Blurb from Goodreads:
A son learns more about his father than he ever could have imagined when a mysterious piece of art is unexpectedly restored to him

After receiving an unexpected call from the Australian consulate, Matt Santos becomes aware of a painting that he believes was looted from his family in Hungary during the Second World War. To recover the painting, he must repair his strained relationship with his harshly judgmental father, uncover his family history, and restore his connection to his own Judaism. Along the way to illuminating the mysteries of his past, Matt is torn between his doting girlfriend, Tracy, and his alluring attorney, Rachel, with whom he travels to Budapest to unearth the truth about the painting and, in turn, his family.

As his journey progresses, Matt’s revelations are accompanied by equally consuming and imaginative meditations on the painting and the painter at the center of his personal drama, Budapest Street Scene by Ervin Kálmán.

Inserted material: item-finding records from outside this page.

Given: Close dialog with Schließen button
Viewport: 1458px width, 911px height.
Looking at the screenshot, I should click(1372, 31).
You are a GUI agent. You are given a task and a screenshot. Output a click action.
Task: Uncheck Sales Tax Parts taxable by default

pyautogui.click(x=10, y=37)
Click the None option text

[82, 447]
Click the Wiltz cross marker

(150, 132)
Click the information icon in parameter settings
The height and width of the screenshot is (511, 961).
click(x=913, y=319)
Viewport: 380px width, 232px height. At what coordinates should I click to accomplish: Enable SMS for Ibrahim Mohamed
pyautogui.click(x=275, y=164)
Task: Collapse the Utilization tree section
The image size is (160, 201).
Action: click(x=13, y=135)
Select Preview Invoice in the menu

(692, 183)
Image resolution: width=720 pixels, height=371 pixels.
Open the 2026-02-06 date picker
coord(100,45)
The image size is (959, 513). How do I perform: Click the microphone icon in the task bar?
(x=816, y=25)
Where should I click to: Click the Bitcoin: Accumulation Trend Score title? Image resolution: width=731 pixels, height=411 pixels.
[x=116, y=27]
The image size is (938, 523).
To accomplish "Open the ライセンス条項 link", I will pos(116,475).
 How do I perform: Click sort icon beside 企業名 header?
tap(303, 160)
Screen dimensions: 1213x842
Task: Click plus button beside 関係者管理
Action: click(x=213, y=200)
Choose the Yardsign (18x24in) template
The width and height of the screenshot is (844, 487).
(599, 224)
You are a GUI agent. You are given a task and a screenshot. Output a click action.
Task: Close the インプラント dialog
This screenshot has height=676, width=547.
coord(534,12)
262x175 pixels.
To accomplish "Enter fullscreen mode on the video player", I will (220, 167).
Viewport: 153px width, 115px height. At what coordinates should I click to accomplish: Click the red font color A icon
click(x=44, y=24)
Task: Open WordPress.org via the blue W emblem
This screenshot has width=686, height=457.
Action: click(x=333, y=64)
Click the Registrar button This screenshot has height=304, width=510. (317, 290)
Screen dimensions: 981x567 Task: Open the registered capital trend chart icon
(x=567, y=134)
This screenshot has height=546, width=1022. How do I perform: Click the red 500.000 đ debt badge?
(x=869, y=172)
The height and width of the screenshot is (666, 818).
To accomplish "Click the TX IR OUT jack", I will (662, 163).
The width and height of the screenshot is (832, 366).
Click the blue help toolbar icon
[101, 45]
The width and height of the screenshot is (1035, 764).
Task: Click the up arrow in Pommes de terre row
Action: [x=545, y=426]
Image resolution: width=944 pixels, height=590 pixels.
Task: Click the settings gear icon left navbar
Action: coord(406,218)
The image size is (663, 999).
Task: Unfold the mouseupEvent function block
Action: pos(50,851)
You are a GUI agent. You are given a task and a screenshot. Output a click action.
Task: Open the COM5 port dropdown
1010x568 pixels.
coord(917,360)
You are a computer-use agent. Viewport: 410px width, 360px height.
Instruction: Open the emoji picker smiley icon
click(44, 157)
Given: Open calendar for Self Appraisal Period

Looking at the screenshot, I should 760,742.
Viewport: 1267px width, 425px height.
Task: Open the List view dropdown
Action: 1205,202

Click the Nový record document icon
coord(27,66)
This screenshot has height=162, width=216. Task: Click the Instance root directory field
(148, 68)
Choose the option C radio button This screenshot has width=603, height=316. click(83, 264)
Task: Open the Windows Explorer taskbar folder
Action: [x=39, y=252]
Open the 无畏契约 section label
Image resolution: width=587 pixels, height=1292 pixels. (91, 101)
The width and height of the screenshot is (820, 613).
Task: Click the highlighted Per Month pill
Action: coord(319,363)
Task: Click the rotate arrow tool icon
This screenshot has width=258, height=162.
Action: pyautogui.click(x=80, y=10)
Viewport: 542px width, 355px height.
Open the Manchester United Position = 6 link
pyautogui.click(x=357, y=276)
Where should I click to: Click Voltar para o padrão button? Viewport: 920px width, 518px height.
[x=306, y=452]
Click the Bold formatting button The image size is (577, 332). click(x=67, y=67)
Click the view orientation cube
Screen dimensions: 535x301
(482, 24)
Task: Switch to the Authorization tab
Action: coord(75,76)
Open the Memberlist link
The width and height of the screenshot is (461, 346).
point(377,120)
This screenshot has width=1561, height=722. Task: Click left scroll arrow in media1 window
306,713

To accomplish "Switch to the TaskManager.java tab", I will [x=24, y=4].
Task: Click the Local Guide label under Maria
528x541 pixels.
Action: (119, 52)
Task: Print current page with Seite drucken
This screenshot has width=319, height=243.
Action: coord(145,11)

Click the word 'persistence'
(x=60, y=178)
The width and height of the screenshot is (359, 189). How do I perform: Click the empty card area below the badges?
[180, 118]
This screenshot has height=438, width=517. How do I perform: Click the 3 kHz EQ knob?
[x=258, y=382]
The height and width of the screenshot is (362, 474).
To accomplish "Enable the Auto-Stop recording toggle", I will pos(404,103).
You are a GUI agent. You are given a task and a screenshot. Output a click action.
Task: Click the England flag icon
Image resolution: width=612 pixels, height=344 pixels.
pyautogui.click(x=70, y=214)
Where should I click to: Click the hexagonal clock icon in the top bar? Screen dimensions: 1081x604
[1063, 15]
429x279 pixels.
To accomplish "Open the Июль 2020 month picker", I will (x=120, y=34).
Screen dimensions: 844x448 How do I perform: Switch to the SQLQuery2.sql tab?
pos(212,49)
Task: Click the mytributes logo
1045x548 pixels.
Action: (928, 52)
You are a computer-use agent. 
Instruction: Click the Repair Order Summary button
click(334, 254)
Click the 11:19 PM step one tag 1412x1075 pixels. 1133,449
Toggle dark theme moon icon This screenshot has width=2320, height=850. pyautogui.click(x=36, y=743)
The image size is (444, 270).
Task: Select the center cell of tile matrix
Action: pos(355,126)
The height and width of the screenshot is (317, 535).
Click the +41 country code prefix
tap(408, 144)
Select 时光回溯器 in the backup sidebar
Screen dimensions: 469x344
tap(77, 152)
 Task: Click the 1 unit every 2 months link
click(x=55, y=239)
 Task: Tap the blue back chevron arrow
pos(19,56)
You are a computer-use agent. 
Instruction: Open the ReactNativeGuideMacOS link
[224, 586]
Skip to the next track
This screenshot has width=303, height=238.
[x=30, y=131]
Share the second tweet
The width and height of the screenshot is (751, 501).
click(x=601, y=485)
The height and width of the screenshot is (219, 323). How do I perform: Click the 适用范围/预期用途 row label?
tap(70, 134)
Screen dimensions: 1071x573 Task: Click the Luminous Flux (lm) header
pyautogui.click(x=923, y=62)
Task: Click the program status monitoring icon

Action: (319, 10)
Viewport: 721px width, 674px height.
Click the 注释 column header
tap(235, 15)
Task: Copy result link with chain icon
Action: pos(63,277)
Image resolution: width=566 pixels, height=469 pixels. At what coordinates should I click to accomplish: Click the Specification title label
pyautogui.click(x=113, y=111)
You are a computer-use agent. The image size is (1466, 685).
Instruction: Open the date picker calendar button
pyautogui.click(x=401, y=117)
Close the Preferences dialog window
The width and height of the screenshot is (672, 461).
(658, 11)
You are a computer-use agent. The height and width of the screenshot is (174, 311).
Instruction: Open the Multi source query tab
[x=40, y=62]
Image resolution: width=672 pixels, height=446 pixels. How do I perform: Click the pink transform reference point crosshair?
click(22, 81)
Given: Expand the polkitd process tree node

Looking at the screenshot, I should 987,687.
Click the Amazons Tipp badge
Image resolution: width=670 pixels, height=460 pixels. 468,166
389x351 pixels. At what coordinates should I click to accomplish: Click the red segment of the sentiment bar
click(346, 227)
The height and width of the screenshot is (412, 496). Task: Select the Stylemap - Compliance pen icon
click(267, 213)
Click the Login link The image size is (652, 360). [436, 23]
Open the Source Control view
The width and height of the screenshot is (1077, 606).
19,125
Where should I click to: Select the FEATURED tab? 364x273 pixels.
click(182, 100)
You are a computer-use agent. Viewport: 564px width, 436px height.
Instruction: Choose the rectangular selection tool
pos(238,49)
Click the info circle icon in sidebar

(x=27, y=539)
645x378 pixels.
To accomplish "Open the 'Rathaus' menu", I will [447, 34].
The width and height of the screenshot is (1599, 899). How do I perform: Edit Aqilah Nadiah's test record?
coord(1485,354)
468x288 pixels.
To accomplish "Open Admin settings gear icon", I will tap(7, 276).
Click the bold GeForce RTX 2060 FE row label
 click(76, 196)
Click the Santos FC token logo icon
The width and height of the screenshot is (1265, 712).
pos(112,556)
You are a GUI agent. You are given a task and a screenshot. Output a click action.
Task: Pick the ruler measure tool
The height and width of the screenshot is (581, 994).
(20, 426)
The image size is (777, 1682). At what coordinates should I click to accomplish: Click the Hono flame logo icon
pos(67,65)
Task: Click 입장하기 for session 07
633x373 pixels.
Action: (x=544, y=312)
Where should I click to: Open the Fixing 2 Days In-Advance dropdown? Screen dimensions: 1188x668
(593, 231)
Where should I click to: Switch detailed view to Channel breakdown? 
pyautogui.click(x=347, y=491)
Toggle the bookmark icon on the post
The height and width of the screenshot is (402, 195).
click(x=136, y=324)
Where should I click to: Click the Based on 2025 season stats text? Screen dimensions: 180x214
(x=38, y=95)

By the time Memento Park reaches its conclusion, Matt’s narrative is as much about family history and father-son dynamics as it is about the nature of art itself, and the infinite ways we come to understand ourselves through it.

Of all the questions asked by Mark Sarvas’s Memento Park—about family and identity, about art and history—a central, unanswerable predicament lingers: How do we move forward when the past looms unreasonably large?

My Review:
 
So I probably would have liked this more had I not kept comparing it to one of the greatest books ever written, The Goldfinch.  Something about the fact that both books kind of center around an obsession with a single painting, albeit for far different reasons, made me yearn for Donna Tartt's effortless character study and insanely beautiful prose.  This book wasn't quite at that level but I was more engaged the more I read.  I liked it a lot.  Something about Matt was both off-putting and yet I was rooting for him.  Plus there was a legal aspect to it (without giving anything away), which always interests me, being an attorney.  The title particularly has left me thinking about the book in a different way than when I was reading it and I can't help but wonder about the characters still.

Memento Park comes out TODAY on March 13, 2018 and you can purchase HERE. This was an interesting intersection between religion and art told vaguely through family history; I enjoyed it and you might, too.
These are the things I associate with Rachel, with the first time I awoke beside her: dusk in the city as the streets downshift with evening traffic, taxicab headlights plangently illuminating the avenues; the tiny crooked streets of Pari's Jewish quarter; bundles of fresh vegetables overflowing the stands of a weekend farmers market, earth-covered mushrooms especially; bales of hay, warm and pungent under the midday sun.